Set problem a >> In the Bayesian inference text, what intuitive process is Bayesian Inference described as the mathematical version of?

Selection >>
Start
# Bayesian Inference

## 1. Bayes’ Theorem

From basic probability we know about the concept of conditional probability, which says that these are equivalent:

$P(A \and B) = P(A | B) P(B) \\ = P(B | A) P(A)$

This immediately gives Bayes’ Theorem, which allows us to invert $$P(A \| B) \lra P(B \| A)$$:

$P(A | B) = P(A) \frac{P(B | A) }{P(B)} \tag{1}$

We can expand the $$P(B)$$ term in the denominator, like this:

$P(B) = P(B | A) P(A) + P(B | \neg A) P(\neg A)$

This gives:

$P(A | B) = \frac{P(B | A) P(A)}{P(B | A) P(A) + P(B | \neg A) P(\neg A)}$

## 2 Bayesian Inference

Next, we formulate Bayesian Inference. Bayesian Inference is the process by which we incorporate new evidence to update our beliefs (ie, our guess of the probability $$P(H)$$ that a hypothesis is true). I say “is the process” because we do it already, heuristically, to some degree. What follows is the mathematical version of the intuitive process of ‘inductive reasoning’.
End
Given information >>
Start
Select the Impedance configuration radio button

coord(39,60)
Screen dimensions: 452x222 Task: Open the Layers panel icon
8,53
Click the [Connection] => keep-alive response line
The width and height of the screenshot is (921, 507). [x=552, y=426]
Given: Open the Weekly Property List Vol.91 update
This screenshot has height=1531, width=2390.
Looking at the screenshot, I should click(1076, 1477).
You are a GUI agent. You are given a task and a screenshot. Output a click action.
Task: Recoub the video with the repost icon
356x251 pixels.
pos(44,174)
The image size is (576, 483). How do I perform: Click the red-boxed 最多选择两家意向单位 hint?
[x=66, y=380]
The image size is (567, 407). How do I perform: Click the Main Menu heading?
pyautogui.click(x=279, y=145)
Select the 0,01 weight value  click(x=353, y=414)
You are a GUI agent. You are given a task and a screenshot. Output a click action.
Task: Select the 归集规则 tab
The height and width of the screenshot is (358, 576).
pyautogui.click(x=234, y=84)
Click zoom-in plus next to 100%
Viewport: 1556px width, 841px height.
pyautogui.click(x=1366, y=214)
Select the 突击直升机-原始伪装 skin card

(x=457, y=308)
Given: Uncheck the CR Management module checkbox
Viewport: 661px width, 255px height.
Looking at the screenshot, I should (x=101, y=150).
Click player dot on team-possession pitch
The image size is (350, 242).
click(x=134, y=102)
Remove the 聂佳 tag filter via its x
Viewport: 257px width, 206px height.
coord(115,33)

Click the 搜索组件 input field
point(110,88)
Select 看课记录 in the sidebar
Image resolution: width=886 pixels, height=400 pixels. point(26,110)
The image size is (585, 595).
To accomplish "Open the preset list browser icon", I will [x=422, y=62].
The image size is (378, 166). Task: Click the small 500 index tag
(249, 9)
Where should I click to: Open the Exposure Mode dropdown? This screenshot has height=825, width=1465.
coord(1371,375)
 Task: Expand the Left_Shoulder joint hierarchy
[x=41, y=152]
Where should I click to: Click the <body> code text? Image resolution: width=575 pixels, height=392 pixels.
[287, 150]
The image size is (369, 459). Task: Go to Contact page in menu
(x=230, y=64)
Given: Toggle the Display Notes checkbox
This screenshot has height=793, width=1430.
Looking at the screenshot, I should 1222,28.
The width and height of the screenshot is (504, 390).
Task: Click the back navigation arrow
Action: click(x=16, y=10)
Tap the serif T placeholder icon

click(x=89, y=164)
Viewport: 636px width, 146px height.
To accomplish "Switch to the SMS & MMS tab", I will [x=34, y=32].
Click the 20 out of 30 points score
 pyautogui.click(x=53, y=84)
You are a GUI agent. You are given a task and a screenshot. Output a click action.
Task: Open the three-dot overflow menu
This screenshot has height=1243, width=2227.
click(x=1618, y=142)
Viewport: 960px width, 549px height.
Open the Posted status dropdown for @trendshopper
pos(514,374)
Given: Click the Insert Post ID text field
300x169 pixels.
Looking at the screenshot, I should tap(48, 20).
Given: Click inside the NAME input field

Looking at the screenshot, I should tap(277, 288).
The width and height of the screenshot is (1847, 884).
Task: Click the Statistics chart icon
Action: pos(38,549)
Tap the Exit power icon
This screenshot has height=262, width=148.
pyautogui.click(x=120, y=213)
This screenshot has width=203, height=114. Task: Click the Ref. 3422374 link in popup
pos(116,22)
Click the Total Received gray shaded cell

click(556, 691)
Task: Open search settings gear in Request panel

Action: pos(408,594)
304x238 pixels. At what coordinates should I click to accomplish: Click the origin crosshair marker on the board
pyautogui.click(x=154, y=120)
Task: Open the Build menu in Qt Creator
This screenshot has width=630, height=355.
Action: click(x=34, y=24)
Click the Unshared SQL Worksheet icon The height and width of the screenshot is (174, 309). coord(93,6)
End
Set problem b >> List every line of the entries above that contains the string "Where", treating uppercase and lowercase letters as distinct.

Task response a >> Inductive reasoning.

Task response b >>
Where should I click to: Open the Exposure Mode dropdown? This screenshot has height=825, width=1465.
Where should I click to: Click the <body> code text? Image resolution: width=575 pixels, height=392 pixels.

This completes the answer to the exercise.